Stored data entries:
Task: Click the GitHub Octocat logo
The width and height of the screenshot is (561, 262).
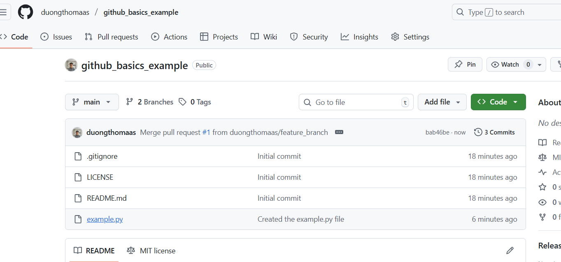Action: tap(25, 12)
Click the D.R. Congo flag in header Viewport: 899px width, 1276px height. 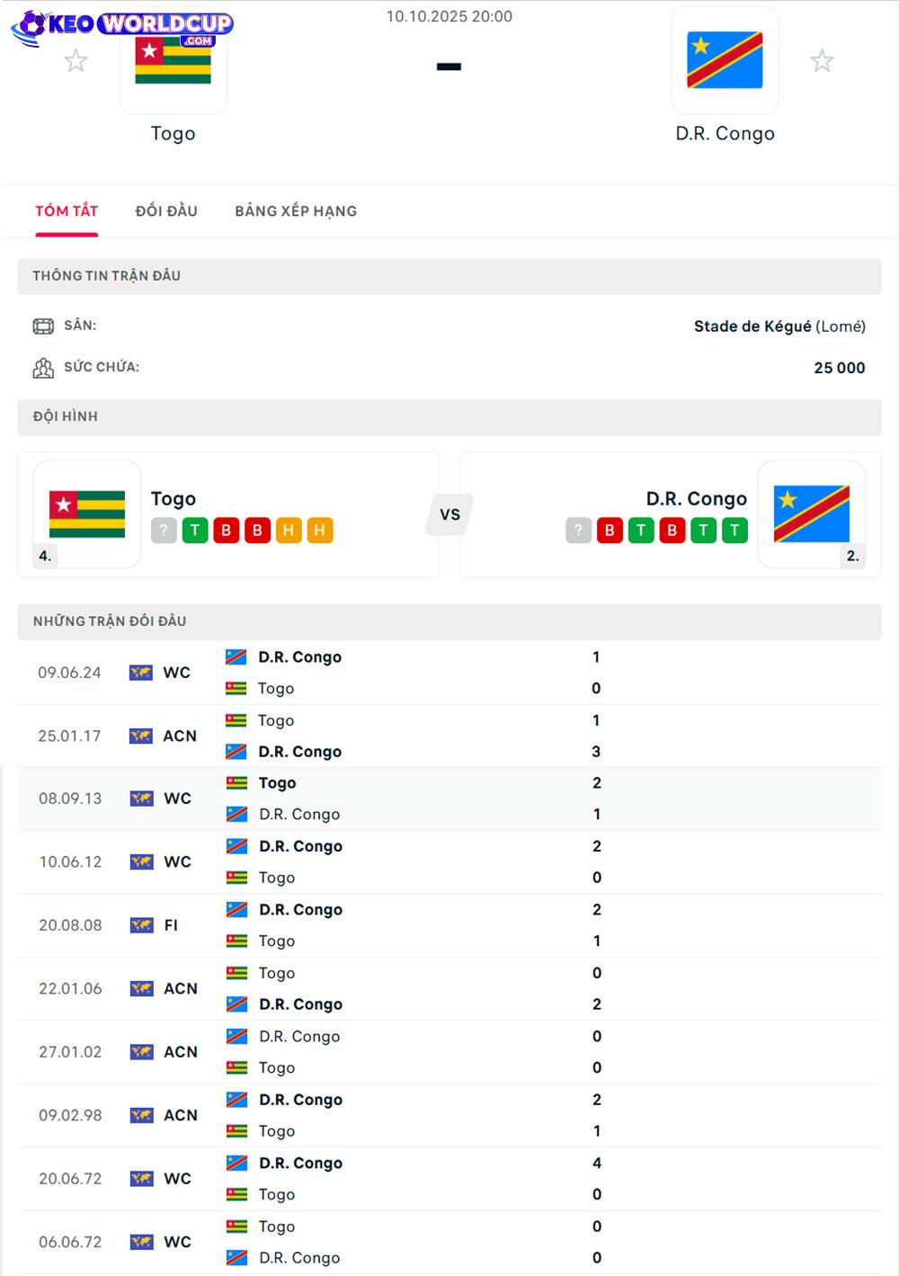725,61
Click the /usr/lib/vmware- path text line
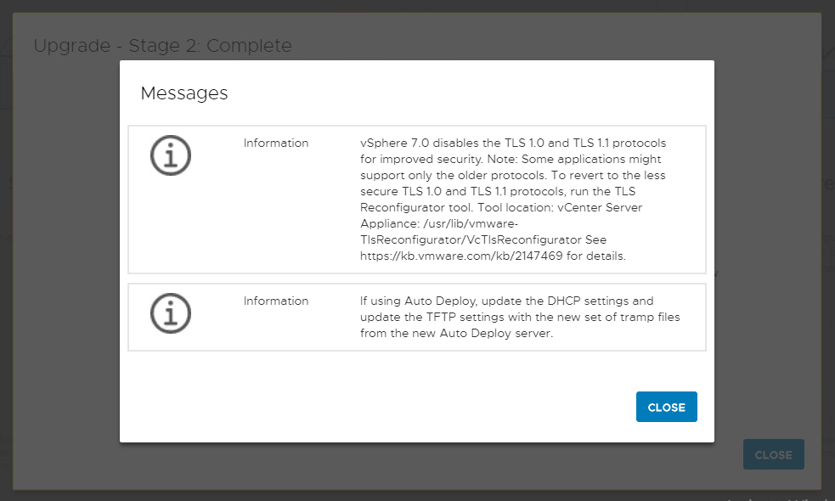 (439, 223)
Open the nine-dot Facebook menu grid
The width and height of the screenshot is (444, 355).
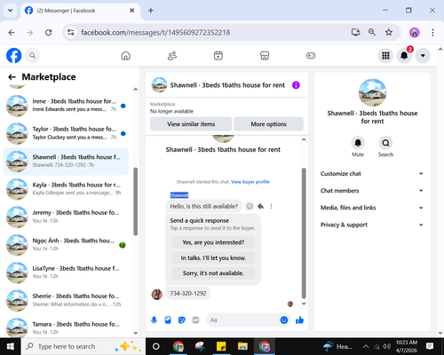click(385, 56)
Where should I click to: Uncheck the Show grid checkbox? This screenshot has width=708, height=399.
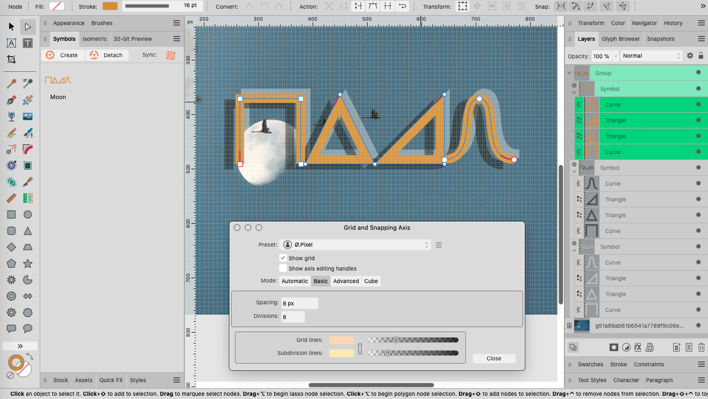pyautogui.click(x=283, y=258)
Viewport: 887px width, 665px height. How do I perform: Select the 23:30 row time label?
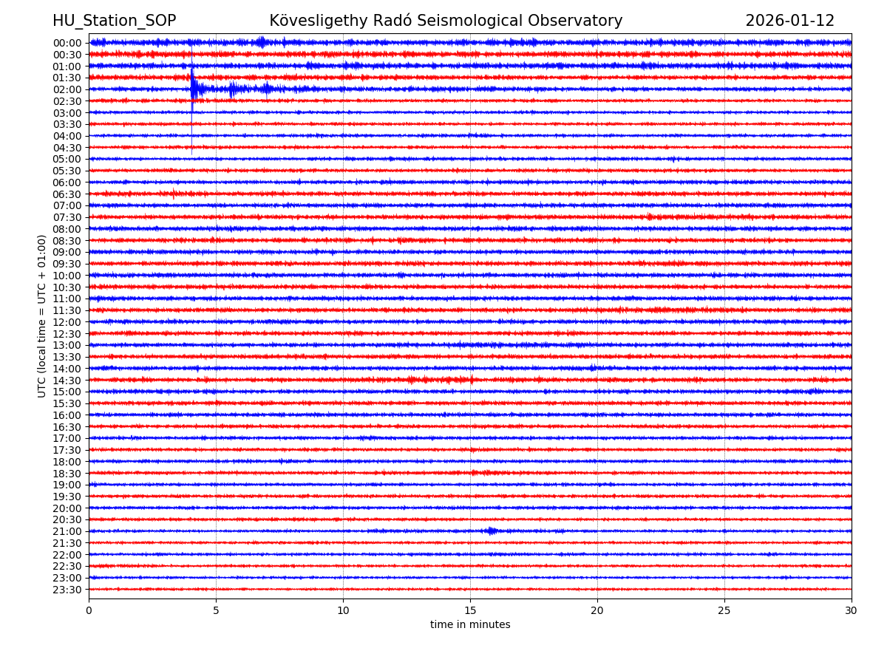67,590
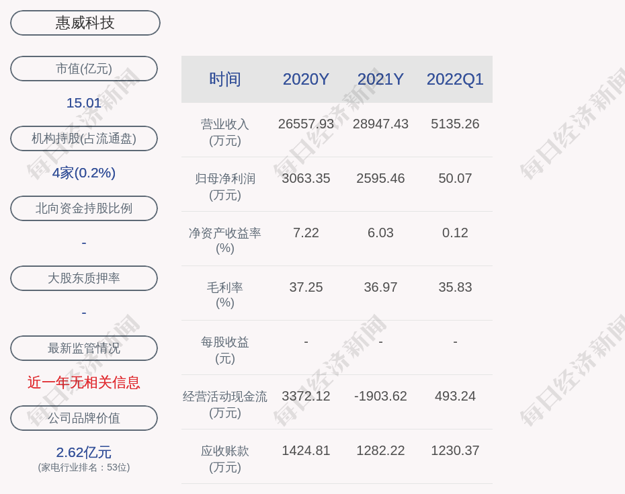Screen dimensions: 625x494
Task: Select the 2020Y column header
Action: click(x=306, y=79)
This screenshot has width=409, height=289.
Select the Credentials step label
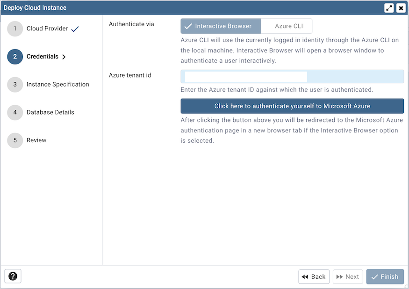tap(42, 57)
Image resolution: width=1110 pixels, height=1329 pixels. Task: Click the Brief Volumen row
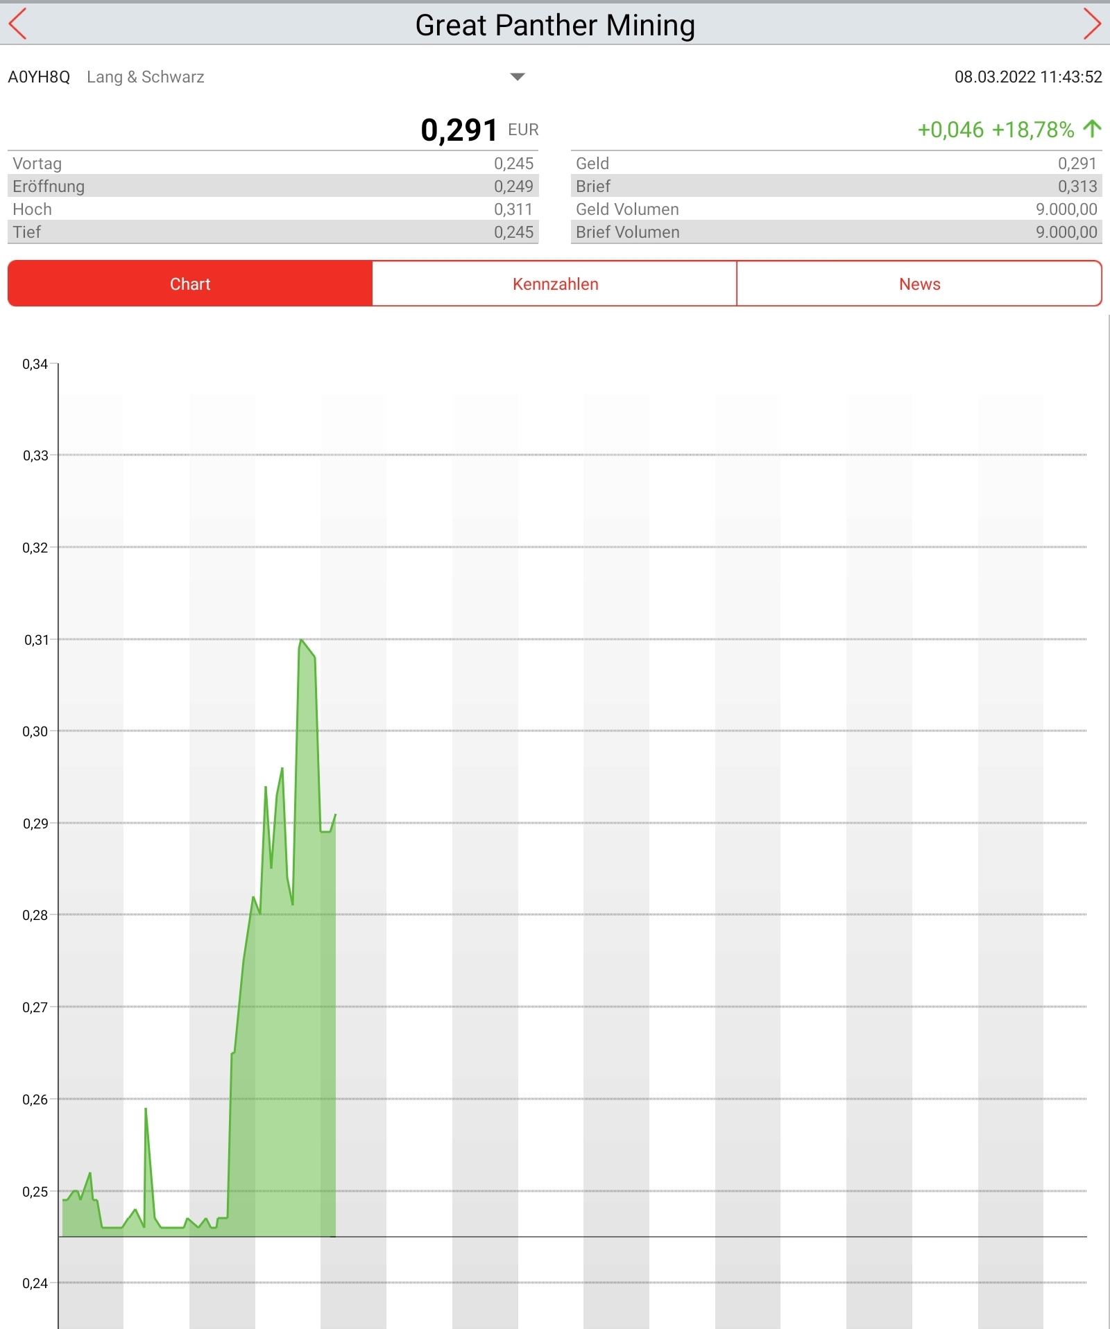point(836,232)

[Task objective]
Skip every picture. Repeat word for word the lines from the line holding "Select the Credentials step label" through the end of the entries above.

[Answer to the problem]
Select the Credentials step label
tap(42, 57)
Image resolution: width=1110 pixels, height=1329 pixels. Task: Click the Brief Volumen row
point(836,232)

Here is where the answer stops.